And anger at what seems, to many, like very real impotence from the leading lights of the Free World to prevent, and now to halt, the naked aggression of a regime which, as history shows, has never had much regard for human life.
Anger is an emotion I've always been slow - and loath - to rise to. But I now have to acknowledge and do so freely, that this latent force has been unleashed within me, as Putin's war in Ukraine rages on.
Three weeks ago, on February 24, 2022, summer in idyllic, peaceful and adorable New Zealand was rapidly drawing to a close. So was the world as we know it.
The events of that day will be recorded in history. They are not something that anyone can erase, so grievous and outrageous are their implications. Nor can they easily be forgiven.
The directive of Russian President Vladimir Putin to order columns of armoured vehicles, transporters and aircraft to violate the borders of a sovereign country, home to 44 million - predominantly fellow Slavs - set off a chain of events that few believed was possible in this day and age.

• [The data]:
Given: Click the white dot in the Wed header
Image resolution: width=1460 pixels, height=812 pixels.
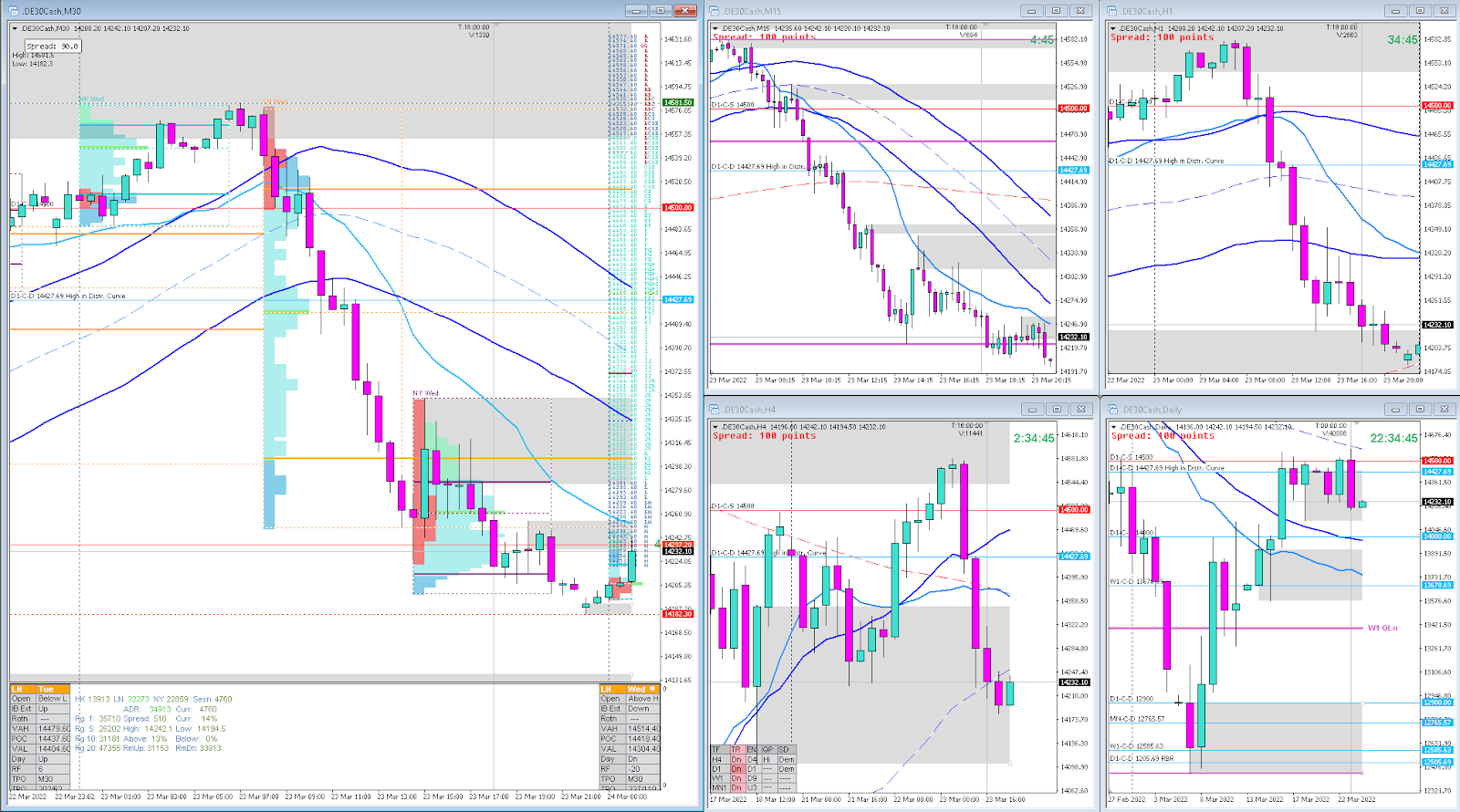Looking at the screenshot, I should click(x=652, y=689).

• [Requirement A]: Translate this sentence from the excerpt on the war in Ukraine into Spanish: "The events of that day will be recorded in history."
• [Requirement B]: Return the part of the excerpt on the war in Ukraine from "The events of" up to and including "day and age.", copied word for word.

• [Answer section A]: Los acontecimientos de ese día quedarán registrados en la historia.

• [Answer section B]:
The events of that day will be recorded in history. They are not something that anyone can erase, so grievous and outrageous are their implications. Nor can they easily be forgiven.
The directive of Russian President Vladimir Putin to order columns of armoured vehicles, transporters and aircraft to violate the borders of a sovereign country, home to 44 million - predominantly fellow Slavs - set off a chain of events that few believed was possible in this day and age.